『イリヤの空、UFOの夏』

 読み終わったので、メモ程度に。
 読んでいてちっとも楽しくなかった。それは、まあ、戦争を扱った重苦しい話だから、とかいう理由では当然なくて、「この先どうなるんだろう」的なわくわく感がまるでなかったからだと思う。解りやすくて、予想通りの展開に落ちてしまったのが不満なのかと言うと、そうではなくて。
 語弊があるかもしれないけれども、この小説には伏線(あるいは行間)というものがないような気がする。世界は、書かれている限りで全て、であるような。隅々まで説明してあって、それ以外のものがないような。小説というものが、文章というメディアを介して、作者と読者が世界を共有するための道具であるとするならば、秋山瑞人はすごくいい書き手、なのかもしれない。
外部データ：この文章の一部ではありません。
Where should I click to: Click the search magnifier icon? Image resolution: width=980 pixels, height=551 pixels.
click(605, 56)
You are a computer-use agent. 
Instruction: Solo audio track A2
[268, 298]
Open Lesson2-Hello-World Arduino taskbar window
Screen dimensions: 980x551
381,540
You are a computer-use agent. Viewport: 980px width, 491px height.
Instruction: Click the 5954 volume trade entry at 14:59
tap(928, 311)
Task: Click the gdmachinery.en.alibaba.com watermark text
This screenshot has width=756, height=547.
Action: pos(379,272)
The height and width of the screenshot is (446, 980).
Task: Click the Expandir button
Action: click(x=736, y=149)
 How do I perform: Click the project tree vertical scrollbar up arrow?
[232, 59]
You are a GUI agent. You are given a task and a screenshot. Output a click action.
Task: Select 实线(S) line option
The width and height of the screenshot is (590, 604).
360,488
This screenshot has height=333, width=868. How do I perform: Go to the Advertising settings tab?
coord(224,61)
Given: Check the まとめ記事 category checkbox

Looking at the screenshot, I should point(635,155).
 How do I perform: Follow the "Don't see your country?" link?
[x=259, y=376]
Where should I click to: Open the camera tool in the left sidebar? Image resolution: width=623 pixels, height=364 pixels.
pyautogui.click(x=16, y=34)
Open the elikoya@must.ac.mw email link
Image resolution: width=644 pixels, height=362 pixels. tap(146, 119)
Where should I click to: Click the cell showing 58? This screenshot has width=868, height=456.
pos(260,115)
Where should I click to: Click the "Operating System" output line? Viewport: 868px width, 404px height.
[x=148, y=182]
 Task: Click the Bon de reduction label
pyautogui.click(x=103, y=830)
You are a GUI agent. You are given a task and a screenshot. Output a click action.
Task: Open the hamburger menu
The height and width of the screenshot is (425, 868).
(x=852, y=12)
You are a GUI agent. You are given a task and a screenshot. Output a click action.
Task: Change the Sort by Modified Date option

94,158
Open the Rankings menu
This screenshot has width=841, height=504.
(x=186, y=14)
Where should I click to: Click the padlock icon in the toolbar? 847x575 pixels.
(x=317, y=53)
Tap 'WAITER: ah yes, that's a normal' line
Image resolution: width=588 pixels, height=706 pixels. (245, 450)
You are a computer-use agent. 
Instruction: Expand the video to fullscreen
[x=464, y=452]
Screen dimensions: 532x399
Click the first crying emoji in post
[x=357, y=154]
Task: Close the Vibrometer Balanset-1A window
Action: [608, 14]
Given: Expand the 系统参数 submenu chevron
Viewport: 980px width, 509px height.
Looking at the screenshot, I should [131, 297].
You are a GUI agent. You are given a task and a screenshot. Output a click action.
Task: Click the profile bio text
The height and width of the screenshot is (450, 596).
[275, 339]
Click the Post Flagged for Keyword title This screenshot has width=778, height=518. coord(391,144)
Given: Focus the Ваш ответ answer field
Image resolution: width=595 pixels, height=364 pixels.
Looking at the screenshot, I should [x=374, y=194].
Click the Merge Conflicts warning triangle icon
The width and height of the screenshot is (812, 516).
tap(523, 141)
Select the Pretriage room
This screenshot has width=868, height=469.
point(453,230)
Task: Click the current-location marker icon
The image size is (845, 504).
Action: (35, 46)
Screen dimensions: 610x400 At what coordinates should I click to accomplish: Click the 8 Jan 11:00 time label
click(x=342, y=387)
 私が、ライトノベルを普段読みなれていないせいもあるかもしれない。わかりやすくあれ、という要求は、恐らく一般的な小説(って何だ)よりも高いだろうから、そういうものなのかもしれない。全編にわたる漫画的な過剰さや、頻繁に回想シーンが入る文法に違和感を感じてしまうのも、単に私が慣れていないせいかもしれない。漫画だったら、同じものでも受け入れられる気がする(そんなことはありえないのだが)。
 あと、エピローグの手紙。彼氏に黙って浮気しちゃったんだけれども、秘密にしとくのがしんどくなって、「一時の気の迷いだったの。正直に話すから許して」みたいなもんじゃないですか、これ(--;。浅羽に対してはもちろん、読者にとっても、とても嫌らしい(気持ちはわかるが)。と同時に、わかっていることの説明をくどくど聞かされるような面倒くささがあって、この説明過剰さを受け入れられるか否か、が私にとっては問題だったなあ。
 ストーリーラインは好みなので、特に文句はないだけに、もうちょっと恥じらいをもって書いて〜とか思ってしまった。中高校生の頃ならはまっていたかもなあ。
 ちなみに、ラストシーンに何らかの不満が残ることが、後世に残るような名作になる条件だ、というようなことを、週末『プリンセスチュチュ』全話一気鑑賞をしてみて実感したんだけど、これはこれでよしかな。